(80a) Scheduling and Purchasing Optimization for Olefin Plants with Downstream Constraints

Olefin cracking takes an important role in chemical industry. Efforts are made to develop new technology to increase its production. Multiple cracking furnaces are employed in parallel to convert various hydrocarbon feed stocks to smaller hydrocarbon molecules such as ethylene, propylene, and butadiene. Each furnace is required to be cleaned up periodically because of coke formation in the reaction coils which decays furnace performance. Thus, production scheduling for a furnace system is a complex task, which provides information of feed type, feed flowrate starting and ending time for each batch of each furnace. Due to the large production volume, olefin plants can make hundreds of thousands of profits by optimal scheduling without any investment. The optimal production scheduling can further give direction for raw material purchasing. Currently, most scheduling models focus on maximizing profit without downstream consideration.

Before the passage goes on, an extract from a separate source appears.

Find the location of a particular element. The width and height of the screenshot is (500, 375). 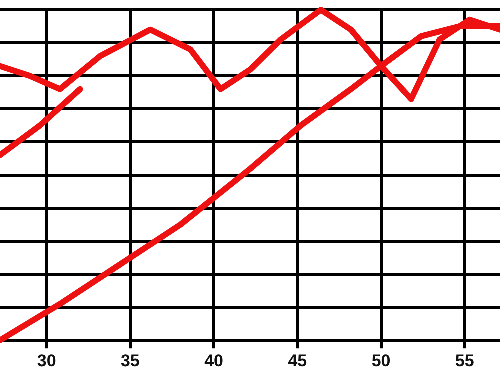

x-tick-label: 50 is located at coordinates (382, 360).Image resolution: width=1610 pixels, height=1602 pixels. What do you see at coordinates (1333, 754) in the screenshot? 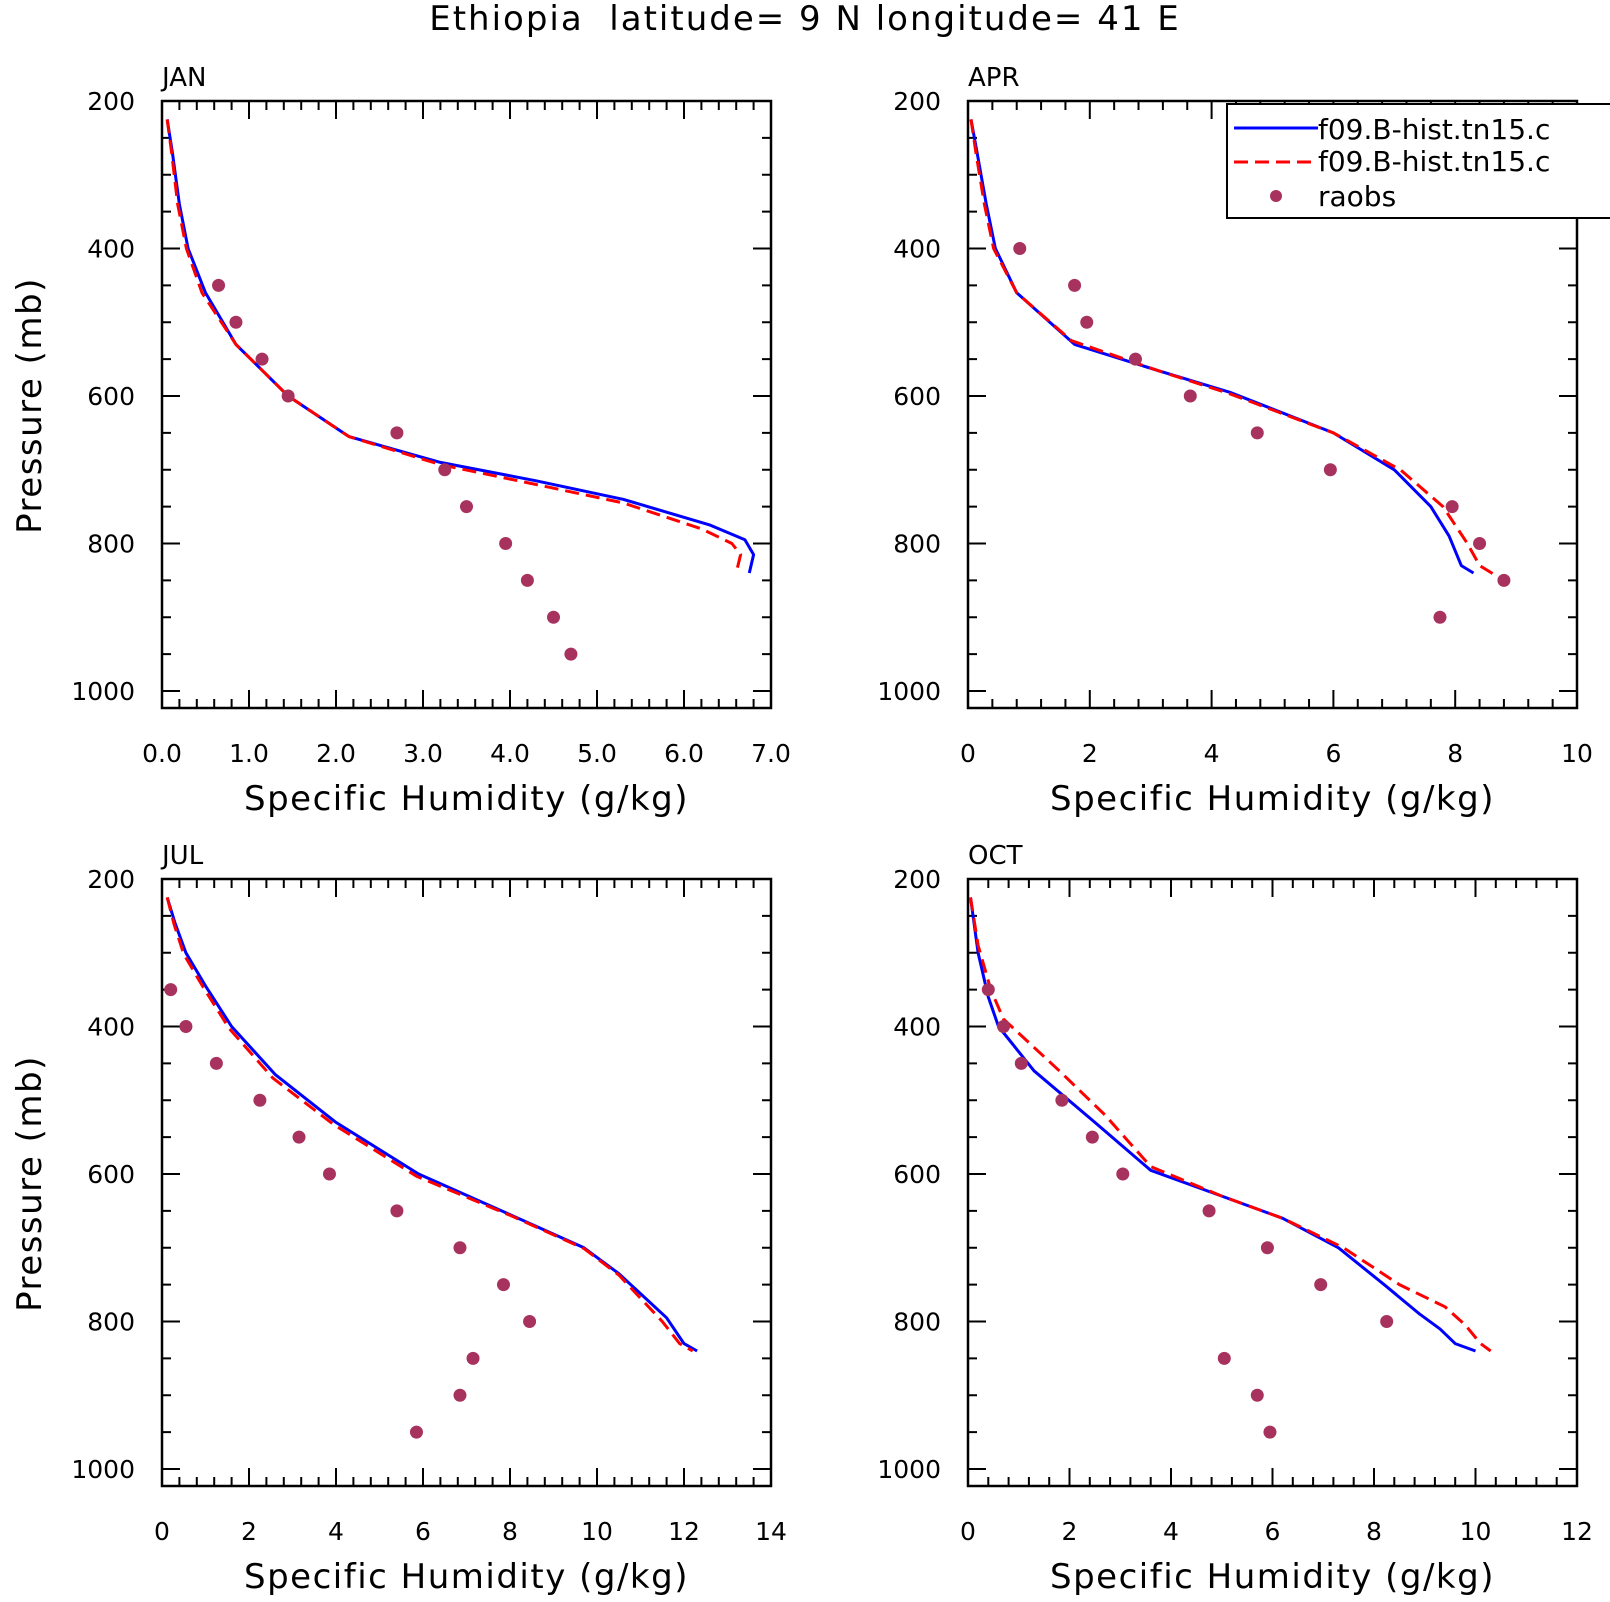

However, when an ethylene plant is set up, the downstream component separation ability is limited within a certain range. Thus a scheduling and purchasing model should consider not only maximizing its profit but also downstream restrictions. In this paper, a MILP (mixed integer linear programming) model was built for scheduling and purchasing optimization of an olefin plant with consideration of downstream constraints and other constraints, such as non-simultaneous cleaning, recycling ethane relaying cracking. The efficacy of the model is demonstrated by case studies.